George Herbert, a 17th century Anglican priest writes of the paradox of our guilt and of God’s love in his poem entitled Love, where Herbert describes his conversation with Christ on Good Friday:
LOVE bade me welcome; yet my soul drew back,
Guilty of dust and sin.
But quick-eyed Love, observing me grow slack
From my first entrance in,
Drew nearer to me, sweetly questioning
If I lack'd anything.
'A guest,' I answer'd, 'worthy to be here:'
Love said, 'You shall be he.'
'I, the unkind, ungrateful? Ah, my dear,
I cannot look on Thee.'
Love took my hand and smiling did reply,
'Who made the eyes but I?'
'Truth, Lord; but I have marr'd them: let my shame
Go where it doth deserve.'
'And know you not,' says Love, 'Who bore the blame?'
'My dear, then I will serve.'
'You must sit down,' says Love, 'and taste my meat.'
So I did sit and eat.
For Herbert, and for us, sin and guilt can make us shy away from Love, from the God who welcomes us into life shared with Him. The sin that can create the chasm between us and our God is bridged today through Christ’s selfless outpouring on the Cross. At the conclusion of the service today, we will continue that conversation with God, just like Herbert did in his poem, as we address our Creator with the words:
Lord Jesus Christ, Son of the living God, we pray you to set your passion, cross, and death between your judgment and our souls, now and in the hour of our death.

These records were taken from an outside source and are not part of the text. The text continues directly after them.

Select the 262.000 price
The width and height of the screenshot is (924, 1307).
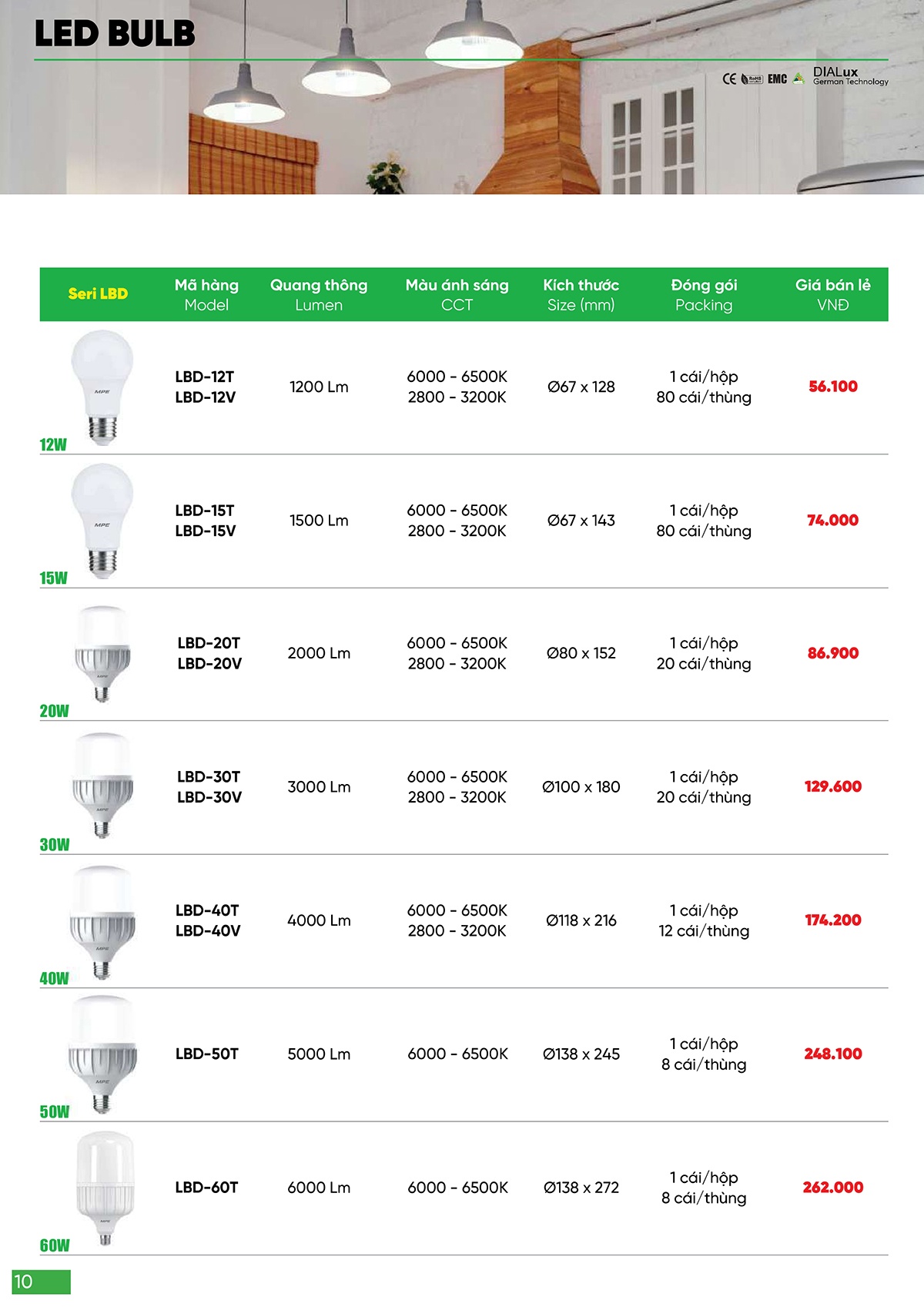pos(832,1188)
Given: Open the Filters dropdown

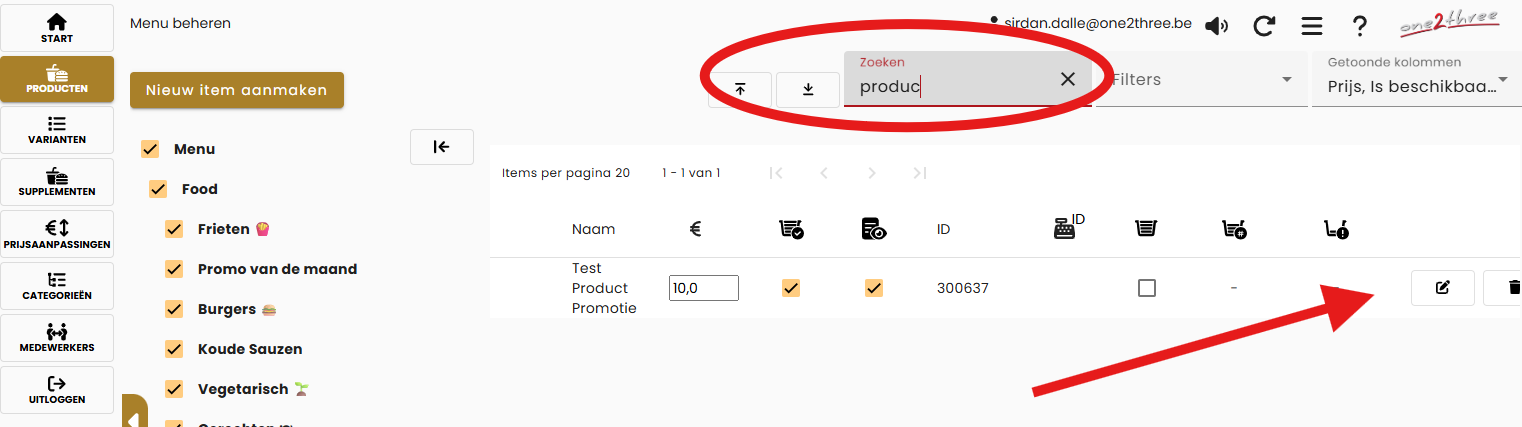Looking at the screenshot, I should [1201, 79].
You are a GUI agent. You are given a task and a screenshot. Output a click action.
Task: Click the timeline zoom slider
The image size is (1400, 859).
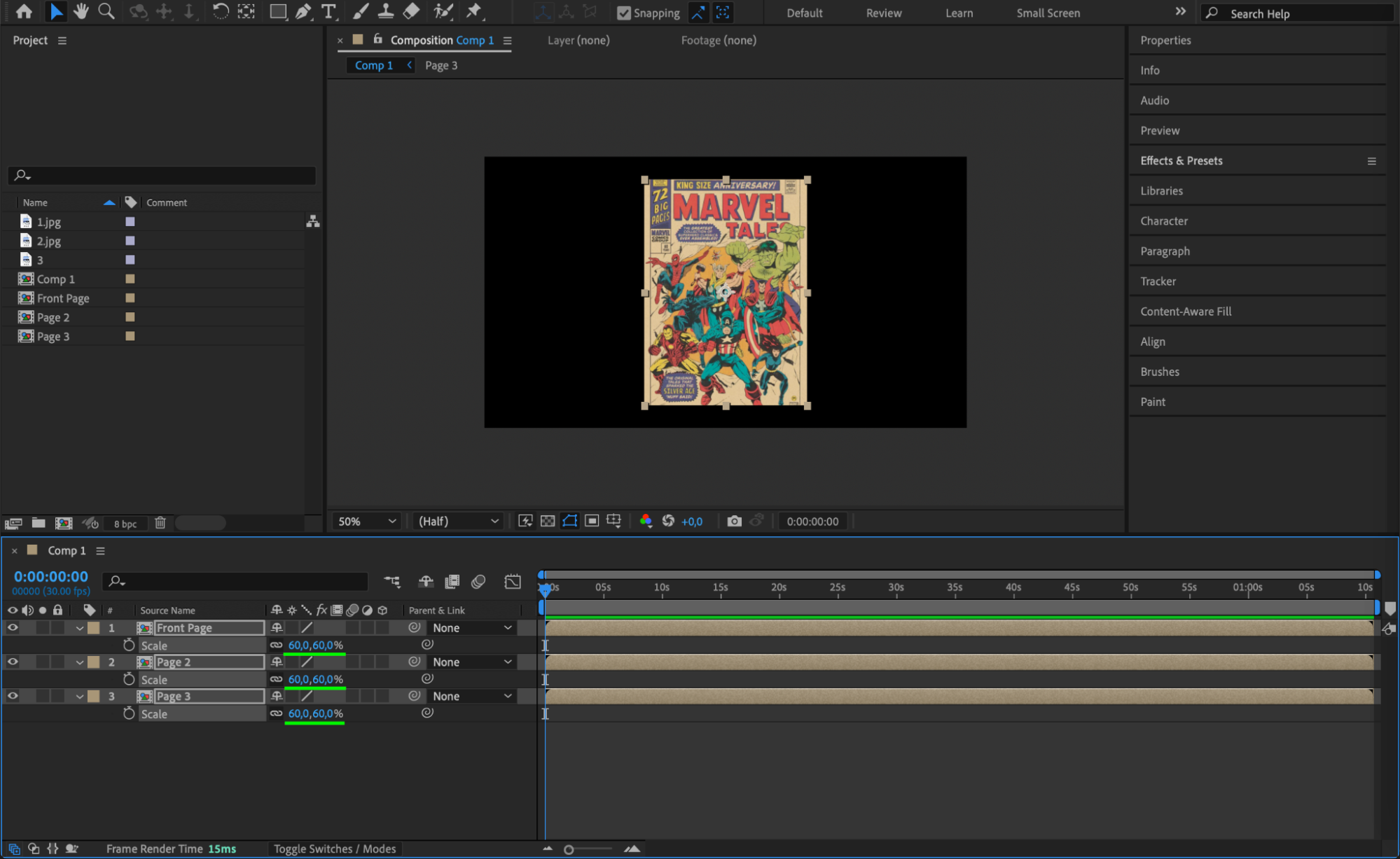[569, 849]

When we offer this prayer, think carefully and joyfully on the words, on the petition we ask of God. We do not pray that Jesus set our guilt between judgment and our souls, but we pray that the cross is placed there. Our guilt, though understandable and real this day, is not the point of Good Friday: the blessing of a new creation through Christ’s passion, cross and death is the point. And we are not the ones who set the cross there, but God. Good Friday is not about bewailing our evil, or making up for the terror of the crucifixion, it’s about letting God be divine, accepting that our paths of vengeance and pain do not stop God from being holy, and that it is God’s love, even as he gasps dying on the cross, that grafts us onto the tree of salvation. God is never more divine then when He dies as a man. We humbly, gratefully, and in awe and wonder, adore the mystery of the cross, and give what we can, our love and worship, our service and our lives, to one who gave everything to us. Though Good Friday may seem like a day in which God is absent, distant, he is closer than on any other day. Even as we torture and murder him, he cares for and comforts us in our sorrow over our monstrous act of destruction. He knows that we are truly only hurting ourselves. Let us with Creation sing out today: both a dirge for the dying Lord and a hymn of joy for the breaking of the new first day. Amen.